Two days later, I heard Peg talking in the living room while I lay on my bed. She did that a lot—talked even if I wasn’t in the room. I think sometimes she just got sick and tired of the quiet and had to do something to fill it. It was a feeling I could completely understand. I was sick of the quiet too, but I had no idea how to change it.
My lack of period was a solid indication that I was indeed pregnant, but I didn’t have any other symptoms. I wasn’t sick, or hungry, or peeing all the time. I just hadn’t had a period. For a few hours, I’d tried to pretend that the stress had just messed up my cycle, but I couldn’t let my mind linger on that scenario for long.
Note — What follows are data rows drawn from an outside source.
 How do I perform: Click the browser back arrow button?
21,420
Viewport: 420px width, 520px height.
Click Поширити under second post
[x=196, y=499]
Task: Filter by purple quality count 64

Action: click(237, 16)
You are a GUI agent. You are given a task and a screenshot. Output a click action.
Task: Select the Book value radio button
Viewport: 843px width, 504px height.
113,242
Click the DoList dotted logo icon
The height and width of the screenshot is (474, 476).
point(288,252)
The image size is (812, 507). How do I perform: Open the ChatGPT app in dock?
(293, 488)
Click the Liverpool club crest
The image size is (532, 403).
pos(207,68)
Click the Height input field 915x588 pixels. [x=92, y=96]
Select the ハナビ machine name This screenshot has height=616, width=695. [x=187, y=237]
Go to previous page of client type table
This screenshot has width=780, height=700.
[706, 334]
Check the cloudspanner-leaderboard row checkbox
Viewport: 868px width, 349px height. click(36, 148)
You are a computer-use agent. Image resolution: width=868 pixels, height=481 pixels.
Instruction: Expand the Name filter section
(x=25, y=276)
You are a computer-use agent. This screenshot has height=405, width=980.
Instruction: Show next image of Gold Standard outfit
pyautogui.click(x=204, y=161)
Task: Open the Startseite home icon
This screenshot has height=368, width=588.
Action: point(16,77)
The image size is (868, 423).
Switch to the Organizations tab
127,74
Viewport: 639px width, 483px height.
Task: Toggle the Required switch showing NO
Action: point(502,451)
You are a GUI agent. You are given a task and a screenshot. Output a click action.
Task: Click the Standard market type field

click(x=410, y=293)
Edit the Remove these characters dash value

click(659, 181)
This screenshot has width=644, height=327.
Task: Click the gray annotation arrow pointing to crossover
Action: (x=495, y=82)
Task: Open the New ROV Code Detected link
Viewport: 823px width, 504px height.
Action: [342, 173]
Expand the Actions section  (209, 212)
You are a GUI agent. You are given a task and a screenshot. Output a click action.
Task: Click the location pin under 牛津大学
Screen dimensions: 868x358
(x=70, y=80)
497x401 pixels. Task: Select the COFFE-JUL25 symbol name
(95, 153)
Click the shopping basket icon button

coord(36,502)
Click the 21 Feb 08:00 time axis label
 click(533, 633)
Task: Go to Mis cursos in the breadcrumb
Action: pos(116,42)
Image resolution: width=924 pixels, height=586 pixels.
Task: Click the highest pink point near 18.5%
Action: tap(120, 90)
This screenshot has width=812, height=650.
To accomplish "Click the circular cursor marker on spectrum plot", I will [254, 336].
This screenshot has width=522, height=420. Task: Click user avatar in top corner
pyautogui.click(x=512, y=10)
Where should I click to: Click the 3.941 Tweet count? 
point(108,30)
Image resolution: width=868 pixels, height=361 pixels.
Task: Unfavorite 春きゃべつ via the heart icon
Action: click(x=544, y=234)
I’d become a realist sometime between getting married and being abandoned in Ireland, and I knew deep in my gut that I was carrying a child.
Peg’s voice got closer to my bedroom door, and I was startled to hear another voice as she opened it. A familiar voice.
“Yer hair,” he gasped in confusion, looking between his mom and me for an explanation. “What did ye do?”
“I don’t know what to do anymore, Patrick,” Peg said quietly, looking at me in apology. “I know I told ye to wait, and I still think that was the right thing, but… it’s good yer here now.”
She patted him on the back before stepping out of the room and closing the bedroom door quietly behind her.
“I’ve missed ye so much, me love,” he said sweetly, moving toward me only to come to an abrupt stop as my hand flew up between us. I only wanted to stop him so I could get a handle on the emotions battling for supremacy in my brain, but the movement was so sharp it almost looked like I was trying to hit him.
It was so good to see him. He looked great. He was letting his beard grow out and his hair had gotten longer, too. But he barely looked like the man I’d married, and that made me nervous, even though it shouldn’t.
As I was cataloguing all of the changes in his appearance, he seemed to be doing the same thing because I watched as his eyebrows drew down into a frown and he gently reached out to touch my still taped-up fingers.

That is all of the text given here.